Max David Komar (born April 30, 1987) is an American former professional football player who was a wide receiver in the National Football League (NFL). He played college football for the Idaho Vandals and was signed by the Arizona Cardinals as an undrafted free agent in 2010.

==Early life==
Komar attended Auburn Riverside High School in Auburn, Washington, where he recorded 113 receptions for 930 yards on the football team. Despite earning all-state honors as a senior, he did not receive any scholarship offers and decided to play college football for the Idaho Vandals as a walk-on.

==College career==
As a freshman at Idaho in 2005, Komar took a redshirt.

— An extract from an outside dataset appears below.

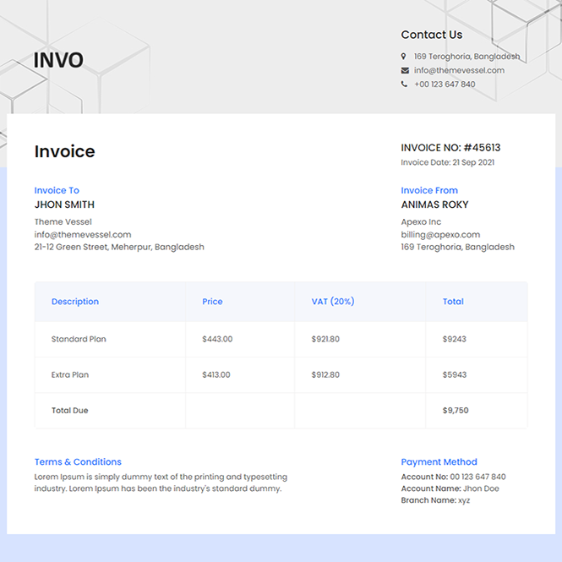Select the ANIMAS ROKY name

pos(434,205)
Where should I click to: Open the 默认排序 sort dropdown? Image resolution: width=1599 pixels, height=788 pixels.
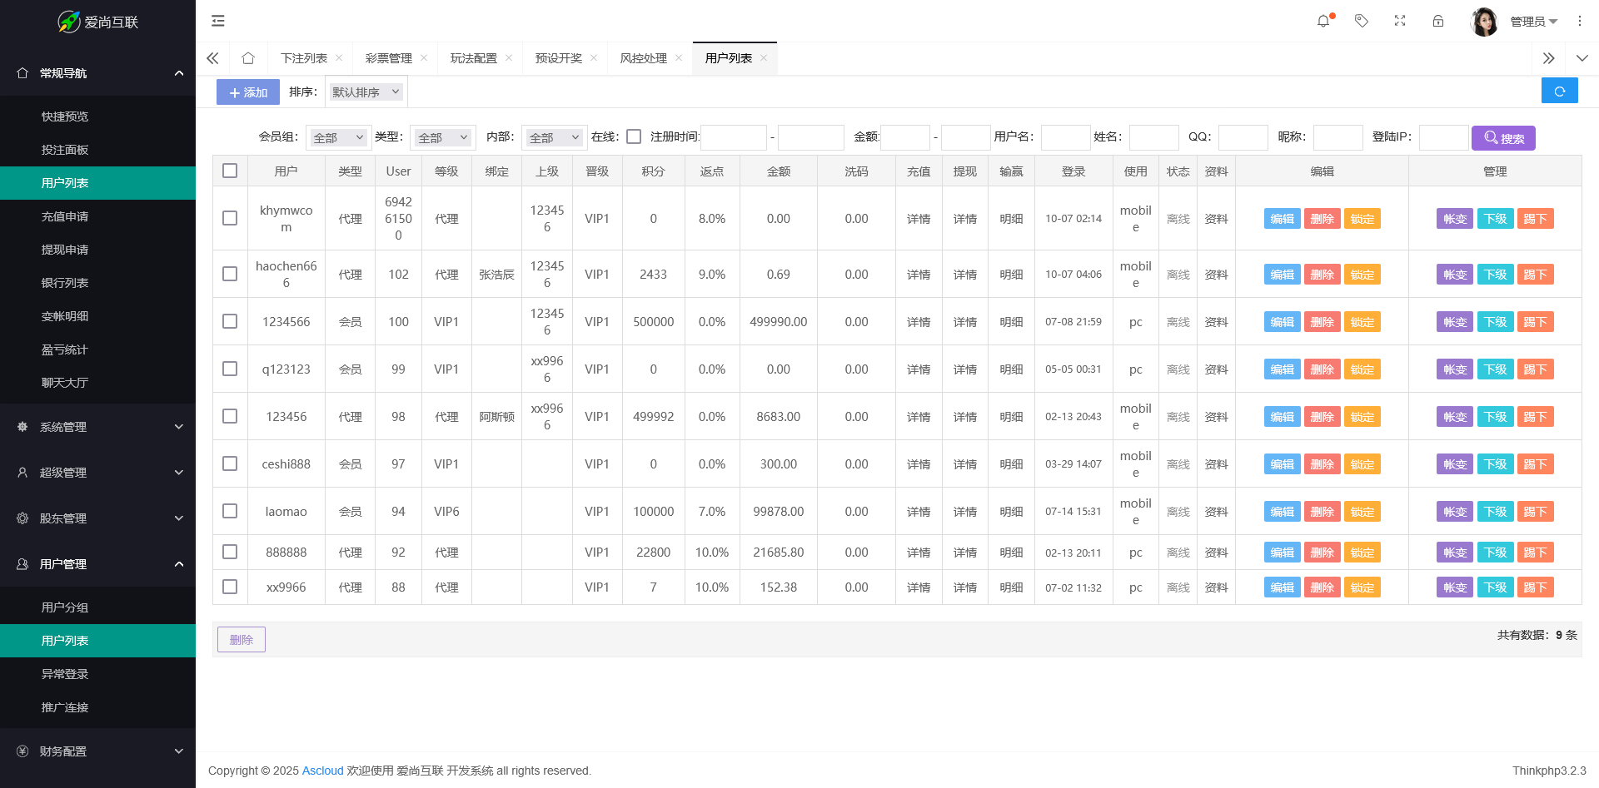[366, 92]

The following season, he earned a starting spot and caught 17 passes for 313 yards. After being awarded a scholarship by first-year head coach Robb Akey, Komar emerged as Idaho's leading receiver in 2007, recording 30 receptions for 445 yards and four touchdowns. His stats declined in 2008 due to the offense heavily relying on Eddie Williams. In the 2009 Humanitarian Bowl, Komar caught a touchdown with four seconds left, which allowed the Vandals to win the game on a two-point conversion. He finished his final college season with 63 catches for 1,052 yards and 11 touchdowns.

==Professional career==
After going unselected in the 2010 NFL draft, Komar signed with the Arizona Cardinals as an undrafted free agent. He was the Cardinals' leading receiver the 2010 preseason – catching 12 passes for 200 yards and a touchdown – and made the final 53-man roster. Komar's signing bonus of $3,000 was the lowest of the four free agents who eventually made the team. He made his NFL debut in the season opener against the St. Louis Rams, catching two passes for 29 yards. Komar finished his rookie season with 12 receptions for 117 yards in eight games played. However, after suffering an injury the following preseason, he waived/injured on August 29, 2011. On October 11, 2011, Komar was signed to the Chicago Bears practice squad. He was promoted to the main roster in December following a season-ending injury to Johnny Knox. Komar appeared in two games for the Bears and was released in April 2012.